It is also about the only track that becomes almost-fun, with a lightly Mexican influence. The closing number, 'New River' sounds like it is coming across time from a crackling roadside gas station radio in the1950's, which is a pretty cool moment if you truly believe. Plus, if you're short of time to enjoy music, this album is easy to digest and skipping half of any song makes no real difference.
For the record, my comments do not in any way mean they will not achieve commercial success. They are excellent at ripping off other artists (Cash for one) and making easy-listening versions. Besides, there are plenty of other soulless background bands who do very well. If that's all they are aiming for then good luck to them - they aren't the worst of that type and seem to be making a decent effort, hashing together an above average 19 tracks. If they are aiming for artistic integrity, interesting styles or even, dare I suggest, beauty, however, then I wonder why Gelb bothered to form Giant Giant Sand.

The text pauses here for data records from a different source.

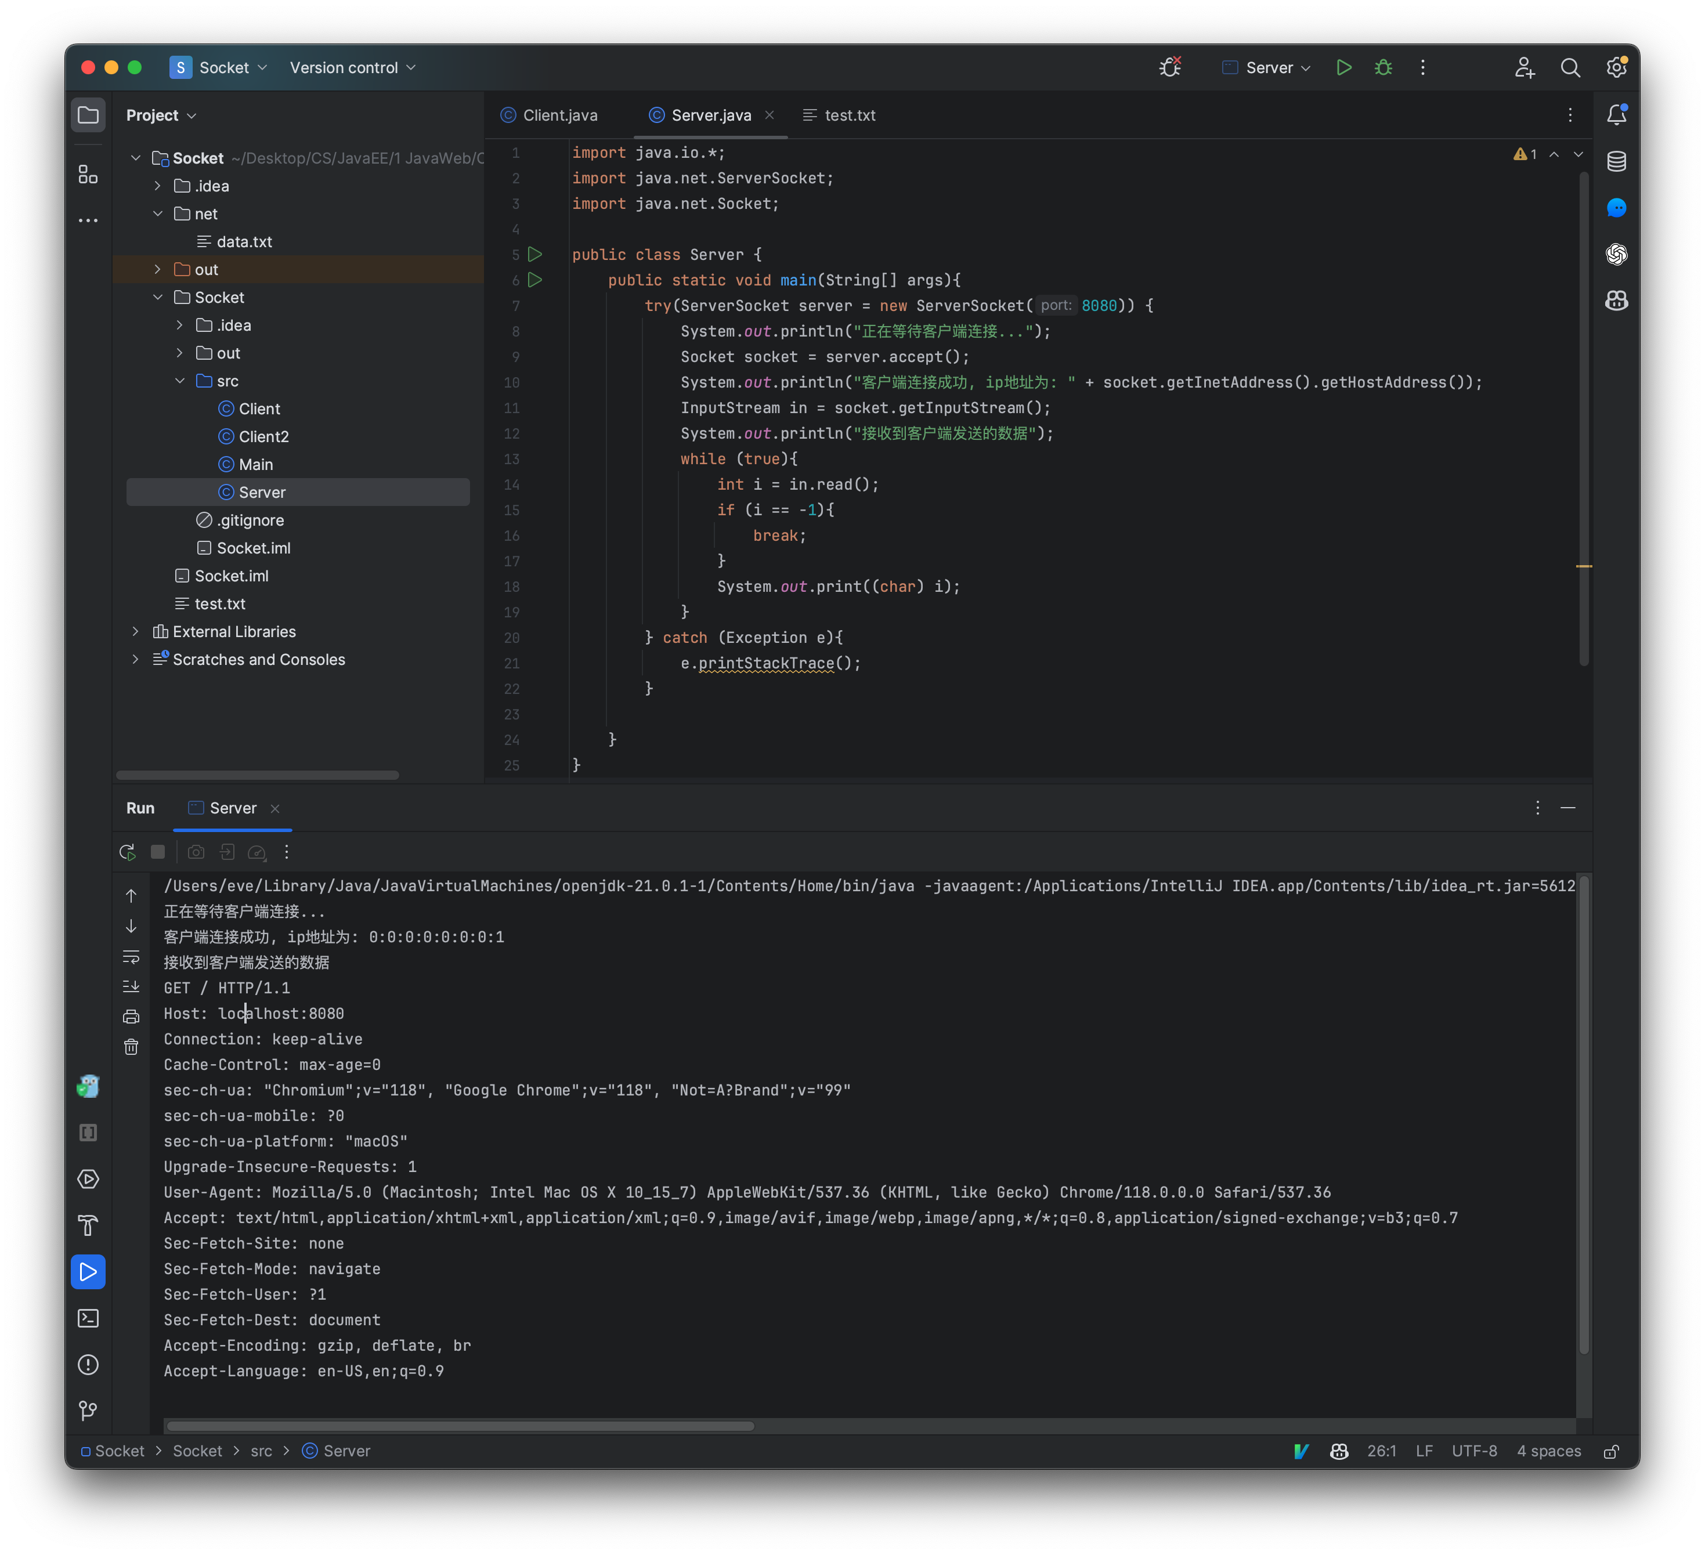Expand the out folder in project tree
1705x1555 pixels.
pos(157,269)

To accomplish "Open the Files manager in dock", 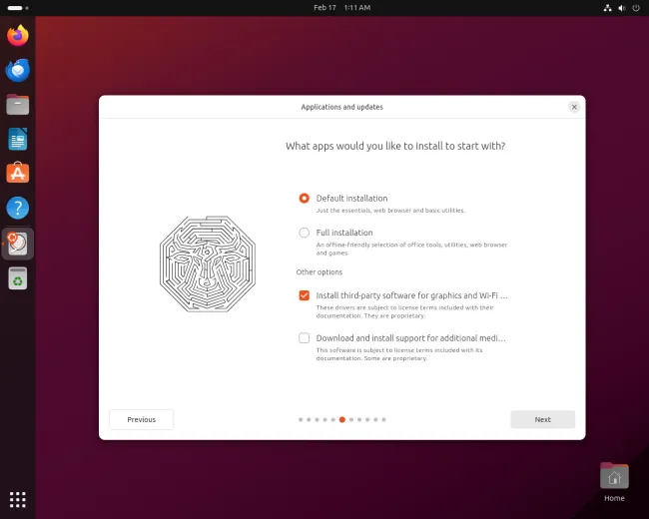I will (17, 105).
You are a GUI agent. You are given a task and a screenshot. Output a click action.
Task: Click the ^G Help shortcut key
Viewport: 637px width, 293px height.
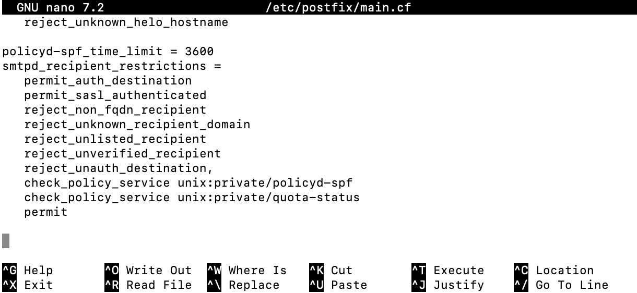[9, 271]
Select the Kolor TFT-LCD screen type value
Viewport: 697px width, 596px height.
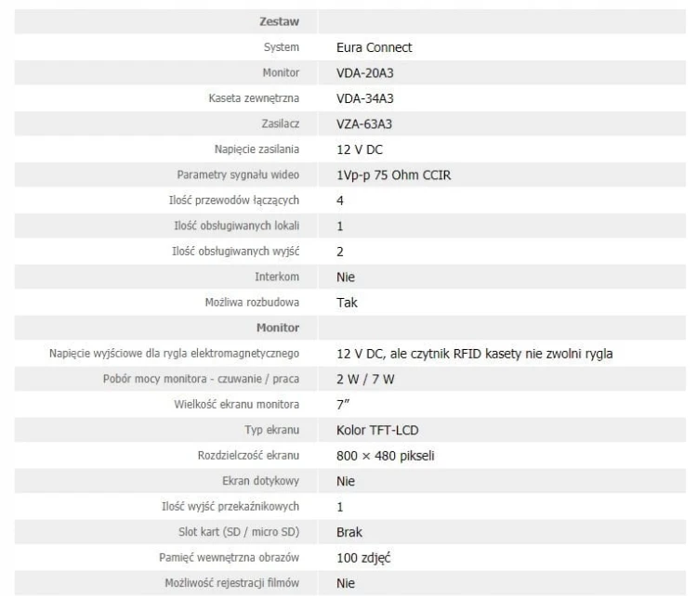377,430
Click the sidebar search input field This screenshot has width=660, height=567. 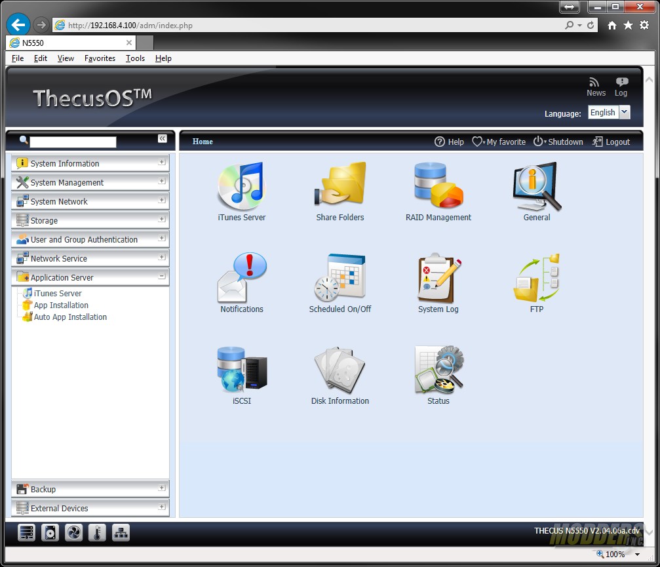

I liked the energetic blend of Giant Sand - a band which reeked of youthful road-trip mishaps and had a unique musical style combining the raw, home-made aspects of grunge with the instrumental talent and forward motion of good country. I read recently (though I forget where) that the recent re-release of Giant Sand's records have meant that Howe Gelb is now revered and treated with respect.
While I do not wish to undermine his previous achievements or imply he does not deserve respect, I think, sadly, it may have gone to his head and that, either way, it has not been good for his creativity. Sometimes ego boosts originality. Here it has killed the music with lazy self-indulgence. Or maybe he just got old and tired like the 'hero' of this 'rock opera'.